-
2010-06-04
【夏祈】
从广州乘了火车北上。如果你在早晨醒来,看见窗外是晨雾缭绕绵延起伏的丘陵地貌,远近有灰色水泥墙壁和红色屋顶的一栋栋民居整齐排列,还有一树枝叶繁盛的高大白杨,在大路旁,在沟渠边,在池畔,在堤坝上,在田间,在堂前屋后,无处不在。那里就是我的家乡。
江南五月天气,小满芒种之际。水乡里一派初夏欣欣向荣的繁忙景象。青黄的麦地和油菜,天光的水田,嫩绿的秧苗和藕荷。十里绵延无尽的梯田,高大树木掩映的一座座村落的轮廓,这个永远都无法再回去的水墨的梦境,即使此刻身临其境,也一样觉得如此遥远。在城市文明之外,大自然和人,泥土和汗水,丰收和新生,让这个世界似乎永远都不会有完结。
彼时已近正午的阳光,有些剧烈,我一个人站在大路边,等你。清凉的山风,从松林里吹过来,松针、花朵、青草和泥土的香气。多么好,正是风和日丽的好季节。我从遥远的地方归来,来送你。在松树林里设施简陋的建筑物,殡仪馆,这个曾经与我们毫不相干的地方,在此刻,将成为多年之后我和你在人世最后一次见面的地方。
见到许多已经多年未见的亲人。他们,有的已经长大成人,有的才刚刚来到这个世间,有的正在迅速老去,而你,已经离开。很多人已经无法彼此相认,时空里太多的改变。时光的魔术手在我们各自的生活里镂刻出彼此人生的姿态,仿佛一幕幕未被及时观看的戏剧,在彼此交错的瞬间,听闻了结局。
在大风里。我们拥抱,我们哀痛而哭。
那个最后时刻,我不知道该如何同你告别,这句再见我说不出口,我不相信我们应该在这里相见,我不相信你真的已经离我们而去,我不相信。我想要你再唤我的名字,给我告诫,鼓励我。而面前白色床单之下穿戴整齐的身体,瘦小而沉默。看到你的脸的瞬间,我几近目盲。在炎热天气里已经变黄的脸,轮廓苍老,微微张开的嘴巴,看不到安详。死亡,是这样沉默匆匆。这被你曾如此郑重地寄居一生的身体,竟如同草芥,令人心痛、颤抖。

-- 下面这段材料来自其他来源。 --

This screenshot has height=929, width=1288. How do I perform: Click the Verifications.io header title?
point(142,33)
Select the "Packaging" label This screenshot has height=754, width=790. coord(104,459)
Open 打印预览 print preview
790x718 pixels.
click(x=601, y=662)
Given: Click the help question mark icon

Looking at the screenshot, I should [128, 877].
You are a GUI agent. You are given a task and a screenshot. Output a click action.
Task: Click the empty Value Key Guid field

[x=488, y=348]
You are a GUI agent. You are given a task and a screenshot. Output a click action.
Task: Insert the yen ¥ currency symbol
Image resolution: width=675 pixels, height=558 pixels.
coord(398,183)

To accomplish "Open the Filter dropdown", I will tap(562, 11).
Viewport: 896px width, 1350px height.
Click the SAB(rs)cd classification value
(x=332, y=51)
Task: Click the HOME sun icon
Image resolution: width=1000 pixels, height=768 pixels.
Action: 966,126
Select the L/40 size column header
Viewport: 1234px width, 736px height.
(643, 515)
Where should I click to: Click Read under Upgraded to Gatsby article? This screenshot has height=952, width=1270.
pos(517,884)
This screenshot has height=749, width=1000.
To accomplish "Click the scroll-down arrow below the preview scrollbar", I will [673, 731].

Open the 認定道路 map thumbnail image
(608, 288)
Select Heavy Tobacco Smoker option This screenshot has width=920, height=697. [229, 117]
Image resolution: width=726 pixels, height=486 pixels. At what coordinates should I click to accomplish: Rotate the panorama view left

人生的旅程,在此刻,在一切归于灰烬之时。所有的悲欢,荣耀,梦想,爱愿,苦痛,等待,牵挂,所有曾被赋予无数意义的重要的事,顷刻终止而不复存在。我们,就如同时光里的乘客。
两个人,生而俱就的亲缘关系,及由此而生发的流淌在血液里的感情,是多么神秘的缘分。死亡,无情而沉默,冻结掉人间所有未满的爱恋,慢慢清零。让那些被爱过的灵魂在将要来的时光里仿佛沙粒一样,一点一点地,消失不见。
在午夜看《入殓师》,记忆最为深刻的情节是澡堂老板娘的去世。因死亡的不期而至,生前一直不睦的母子关系,终于袒露了亲情的真相。生活里的很多时候,当一个人还在身边的时候,我们或许无法用充满爱意的方式彼此相待,但那并不代表我不爱你。
观影之后的第三天早上,接到了弟弟的电话。外公去世。其实我没有太吃惊。被长久的疾病折损虚耗而在痛苦中无声挣扎的生命瞬间的熄灭,于逝者而言莫不是一种解脱,于生者无论早晚似乎也都是在意料之中的事。
影片里当恸哭的儿子(殡仪馆的老头)眼睁睁看着母亲(情人)的遗体被火化的一幕,我终于哭了,这告别的场景,每个人终究都会面对。然而这情节太残酷,仿佛一把微笑的刀,逼迫着,直入心脏,挖走了一块沉默。
这样的生离死别,看着心里的爱人幻化成灰,今生从此永隔,是需要多少勇气的事。因此,在殡仪馆,当外公的遗体被工作人员推走之后,我拉住了母亲。死亡的结局对于活着的每一个亲人而言,已经无可辩驳。而死亡的仪式,让我们尽量简化它,让它变成温情的祭奠和送别,给生者留下慰藉和希望,而不是残酷和伤。
在家乡的老屋。本家里的成员和远近的乡里,挤了满满一屋子。曾经多么气派的木头结构的老房子,如今看上去已经残旧和破败,几成危房。时光的斑驳痕迹,久无人气的灰尘气息,让此刻别离的气氛充满了痛楚和哀伤。
外公的一生,是怎样自由落体般的悲剧轨迹,在把7个子女相继抚育成年之后承受家道中落的转变。德高望重的名门之后,盛极一时的辉煌成就,成为人生背景永恒的参照系,在暮年日渐衰败的境遇里成为众人的谈资。
冥冥中。命运的残酷或眷顾,对每个人而言,都是无从揭秘的概率事件。因为神秘,没有公正可言。祭奠的仪式,祝福和祈祷,以及来生,是为纪念亡人,其实只能安慰生者。人渺小的能力和有限的认知,对这个被超自然力量控制的世界而言,从来都是无能为力的。
在长江大桥上,看到江边那条被巨大而苍翠的悬铃木掩映覆盖的路。清晨的公车,三两的路人,下过雨的空气,浩荡的江水。这画面排山倒海般汹涌而至,无数的映像飞掠心头,承载着年少的气息,青春的影子,时光的印记,人生滚滚而逝的怅惘。内心因百感交集而热泪盈眶。我们,如同风里的种子般,在时光里,随风而失。